_REQUIREMENT:_
Copy every line from the records below that holds the word "Task".

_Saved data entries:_
• • • • •

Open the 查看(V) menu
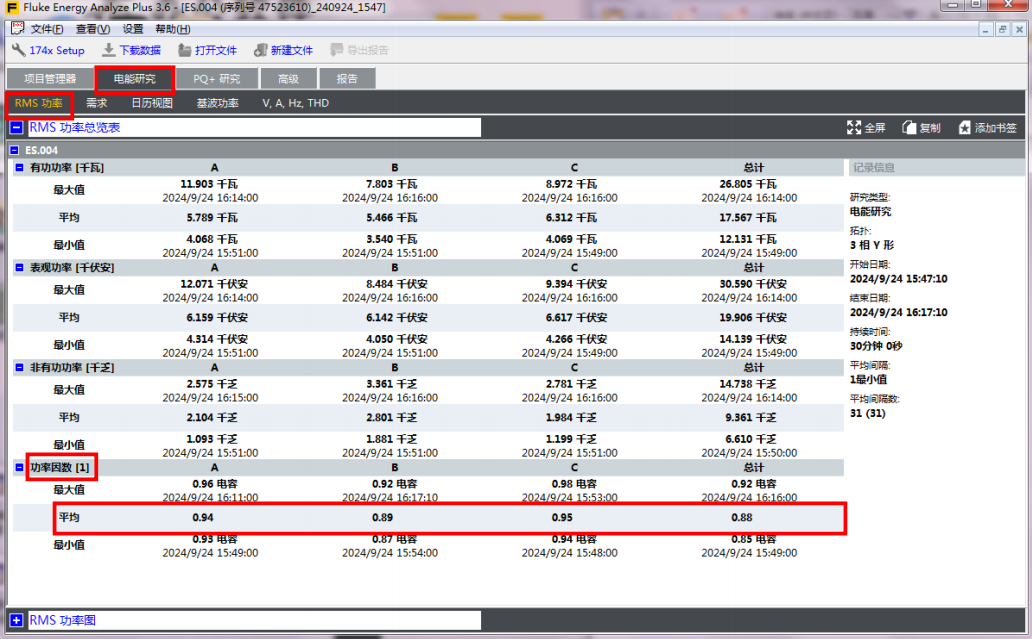Image resolution: width=1032 pixels, height=639 pixels. (x=92, y=29)
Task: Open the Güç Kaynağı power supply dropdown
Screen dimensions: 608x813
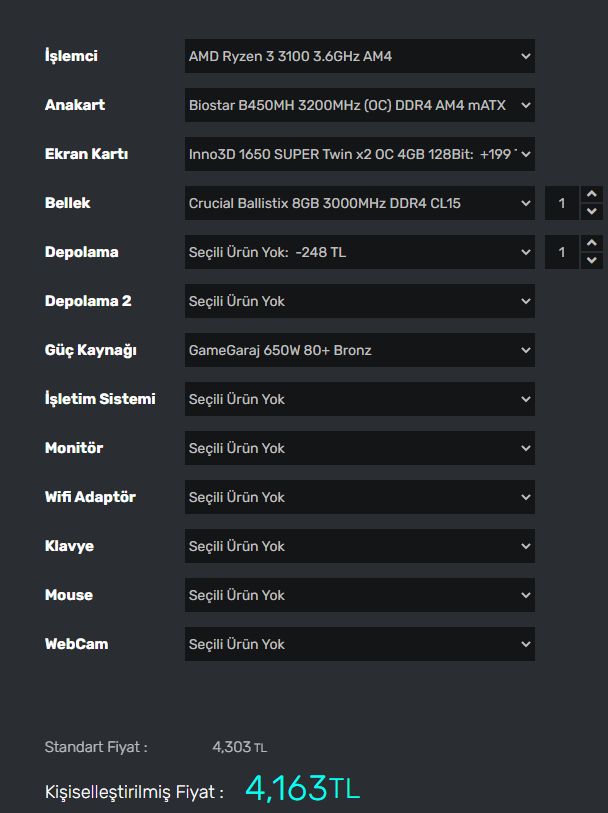Action: (359, 350)
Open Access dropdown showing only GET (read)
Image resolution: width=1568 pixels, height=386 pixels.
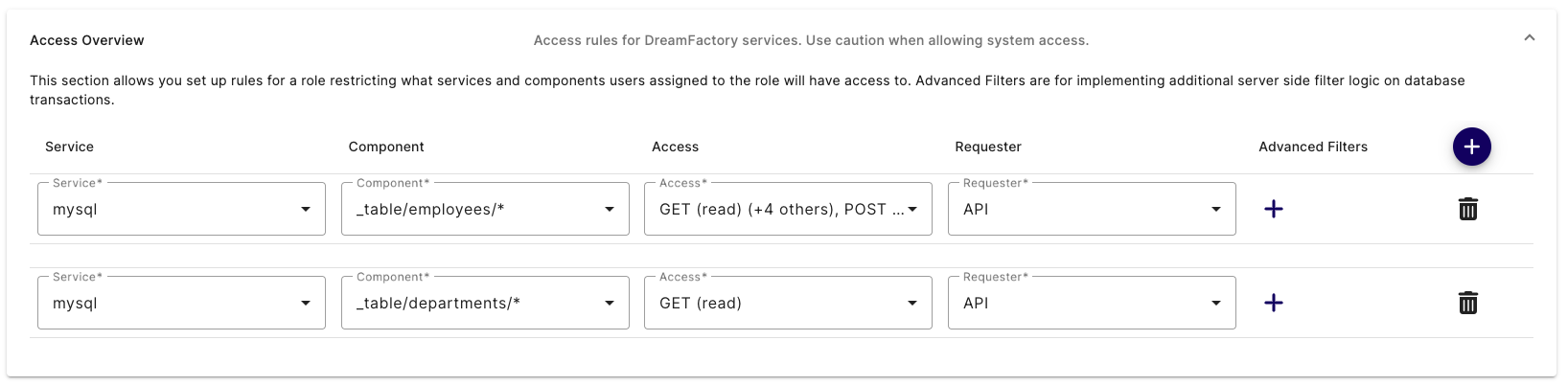[x=788, y=303]
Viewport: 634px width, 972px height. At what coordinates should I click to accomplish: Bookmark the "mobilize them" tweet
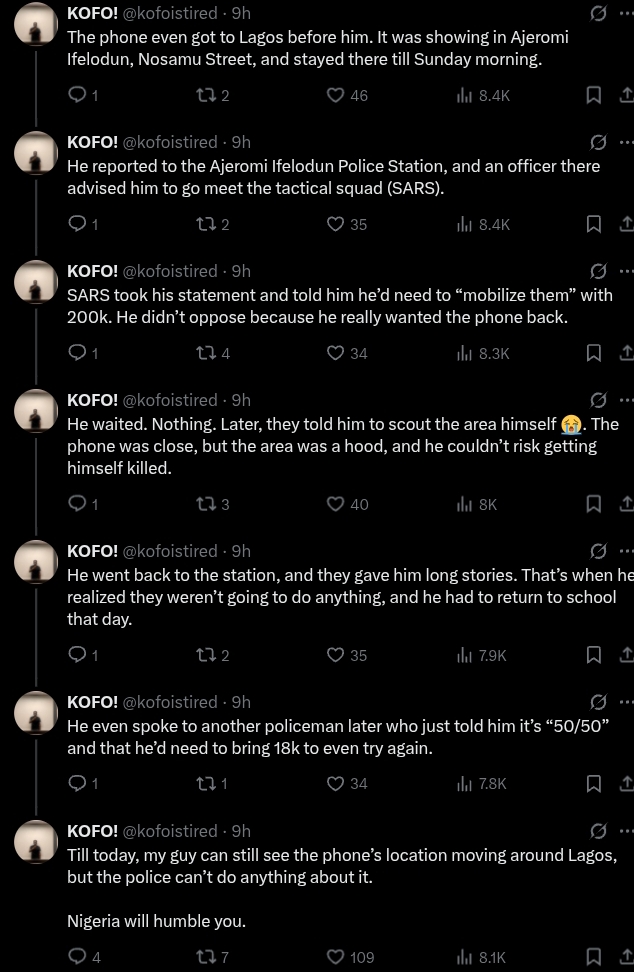point(593,353)
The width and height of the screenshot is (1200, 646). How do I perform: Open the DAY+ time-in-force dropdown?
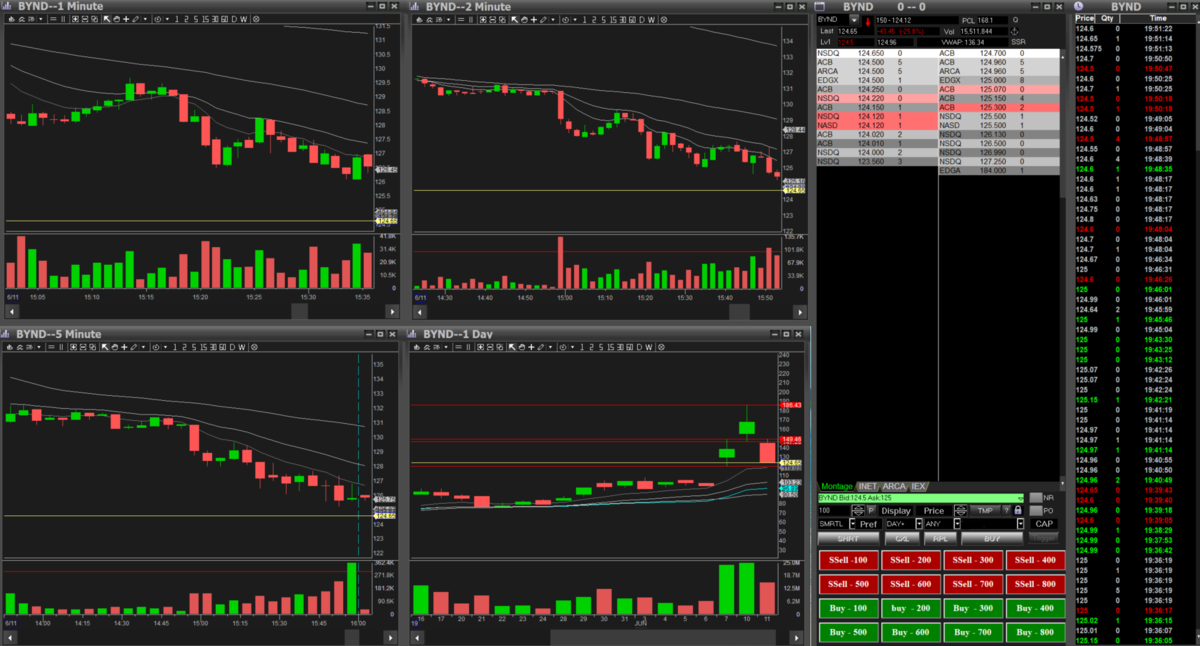tap(919, 523)
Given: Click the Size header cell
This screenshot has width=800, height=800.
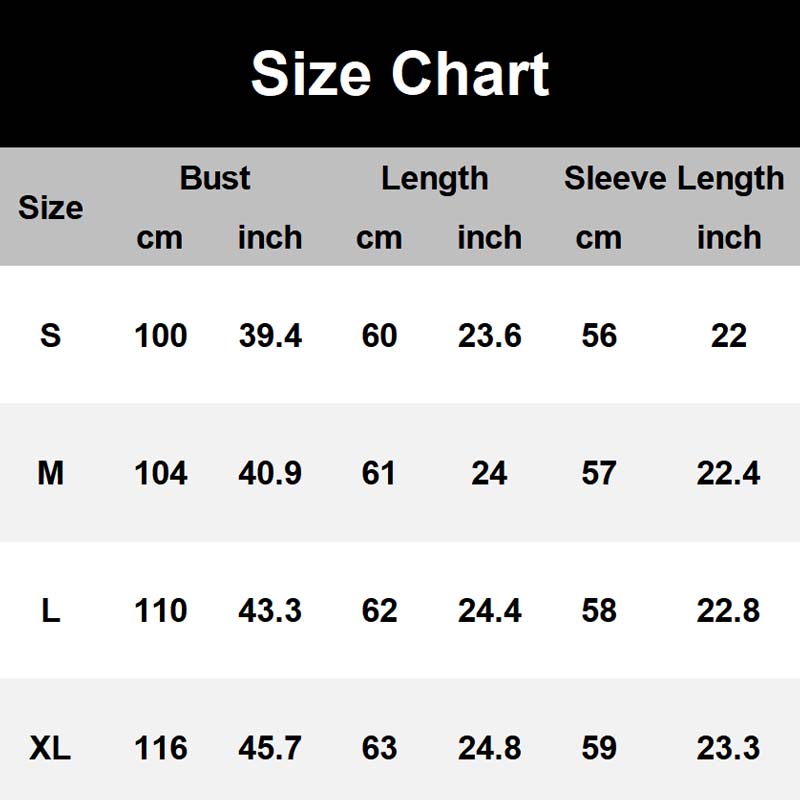Looking at the screenshot, I should (x=50, y=208).
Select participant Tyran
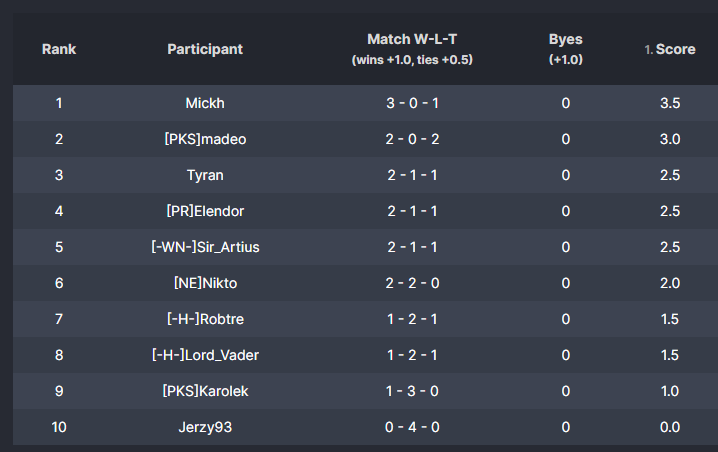718x452 pixels. pyautogui.click(x=205, y=175)
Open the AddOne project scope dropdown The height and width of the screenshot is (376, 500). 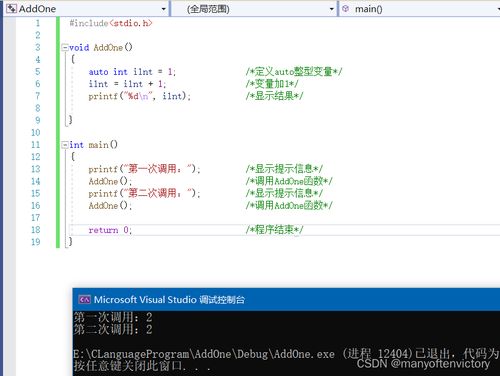point(86,9)
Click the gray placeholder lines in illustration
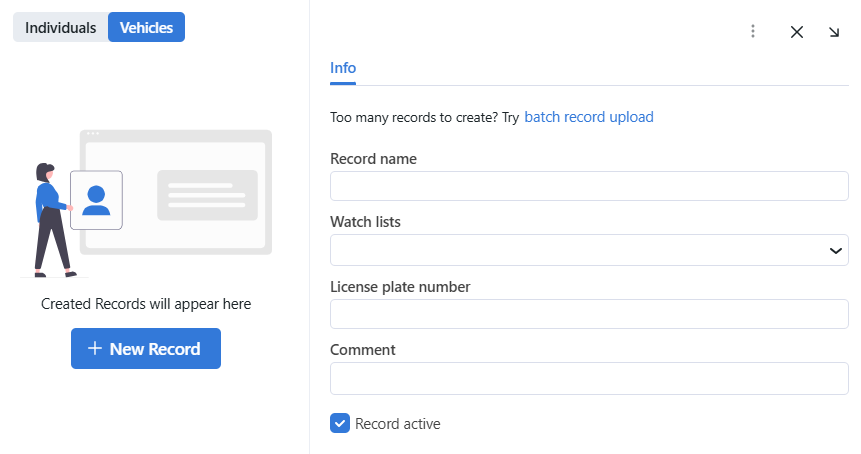The image size is (861, 454). (207, 195)
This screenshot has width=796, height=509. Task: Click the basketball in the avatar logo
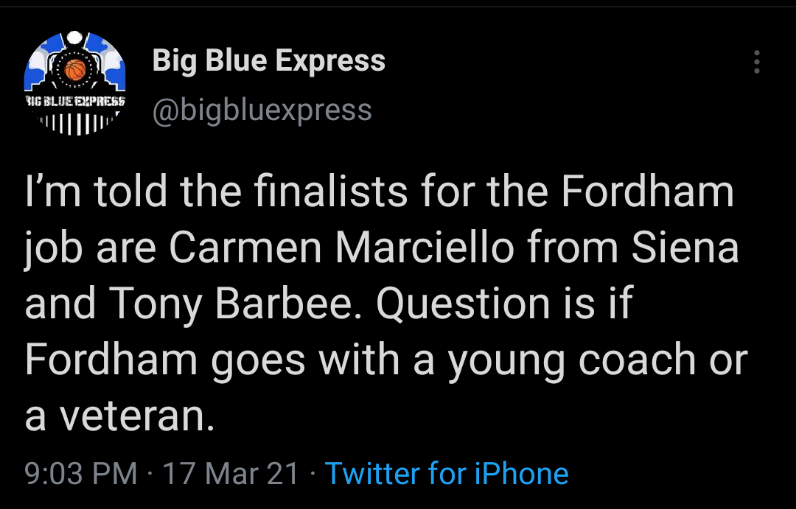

• • • • •

_EXERCISE RESULT:_
Task: Open the Güç Kaynağı power supply dropdown
This screenshot has width=796, height=509. Task: Click the basketball in the avatar logo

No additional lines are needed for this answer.